Following a five-year investigation and a 12-day hearing, the FRC’s independent tribunal decided to fine the Big Four firm £5m for misconduct in relation to the 2009 audit of Connaught, as well as a further £1.5m in costs to be paid to the Executive Counsel.
Stephen Harrison, a retired PwC audit partner who oversaw the audit, was also fined £150,000.
The independent tribunal, chaired by Stanley Burnton, made findings of misconduct in relation to three areas of audit: mobilisation costs, long term contracts and intangible assets.
In March this year, the FRC recommended that PwC pay a £6m fine, while PwC’s defence lawyer Tom Adam instead suggested a fine of £2m to £2.5m to the firm and £50,000 to Harrison.

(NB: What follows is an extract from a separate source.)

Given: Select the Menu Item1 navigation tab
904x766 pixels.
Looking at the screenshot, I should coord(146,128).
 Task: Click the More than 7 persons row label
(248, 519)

However, the tribunal members were yet to approve the sanction, and on Thursday decided to go with slightly lighter penalties.
A PwC spokesperson said, “We are sorry that our work fell short of professional standards. Since 2010 when the case began, we’ve worked hard to improve our procedures and processes.

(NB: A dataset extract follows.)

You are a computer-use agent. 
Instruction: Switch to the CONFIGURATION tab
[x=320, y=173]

“Audit quality is of paramount importance to PwC and the FRC's annual audit quality assessments have shown a trend of improvement in our work over several years."
The former FTSE 250 social housing maintenance firm collapsed in 2010, saddling creditors with major losses and costing hundreds of jobs.
The accounting regulator alleged that Harrison and PwC “failed to act with competence and due care” in relation to the audit of the financial statements for the group, Connaught Partnership Limited and Connaught Compliance Limited.
It also claimed that their conduct fell significantly short of the standards reasonably to be expected of a member or member firm of ICAEW.